C’est à partir de ce moment là, que je me suis penchée sur la notion de « dissonance cognitive ».
La dissonance cognitive, c’est quelque chose que nous « pratiquons » tous. C’est un état de tension interne qui se passe en nous quand nous avons en tête deux niveaux d’idées différentes et contradictoires, ce qui nous met mal à l’aise. Par réflexe inconscient, nous faisons en sorte de sortir de cette incohérence en refoulant l’un des points de vue. Très souvent, on assiste à une réinterprétation du réel et souvent de manière collective, comme s’il suffisait d’être un grand nombre à penser faux pour penser vrai.

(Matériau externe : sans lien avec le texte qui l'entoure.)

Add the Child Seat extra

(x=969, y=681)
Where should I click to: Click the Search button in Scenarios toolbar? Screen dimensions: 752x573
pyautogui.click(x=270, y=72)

C’est ainsi que les docteurs de l’Eglise ont d’abord réfuté le travail novateur de Galilée, car il leur était plus facile mentalement de penser que la terre ne tournait pas autour du soleil, puisque que c’était ce qui se pensait avant dans l’univers des savants. Il y avait trop d’inconfort mental à accepter qu’ils s’étaient trompés.
Concernant la notion de risque majeur, on peut constater qu’il est extrêmement difficile de « penser l’impensable ». On peut imaginer de manière abstraite et en frissonnant un scénario catastrophe, mais pas comme quelque chose qui peut réellement nous arriver dans la vraie vie. C’est insoutenable pour l’esprit, alors on zappe.
Le problème est que ce processus mental est commun à tous les humains, même aux responsables, même aux décideurs. Et là, ça devient dangereux. Les ingénieurs savent mettre au point des centrales nucléaires fiables sauf « si ». Ils raisonnent en termes de probabilités. Et quand le « si » arrive ? Il ne m’apparaît pas sûr que ce « si » soit si bien pensé que cela par rapport aux conséquences.
Des études ont montré que dans les zones dites à risques - que les dangers proviennent d’une situation géographique ou de l’activité humaine – les habitants minimisent aussi leur perception du péril. Danger potentiel oui, imminent, jamais. Inconscience ? Non. Dissonance cognitive.
Il est à noter, pour la petite histoire, que Festinger, le psychologue qui a mis au point la théorie de la dissonance cognitive en 1957, a élaboré ses travaux en se rendant en Inde avec son équipe pour étudier les croyances des populations locales quelques années après un grave séisme.
Toutes mes pensées et mon affection au peuple japonais.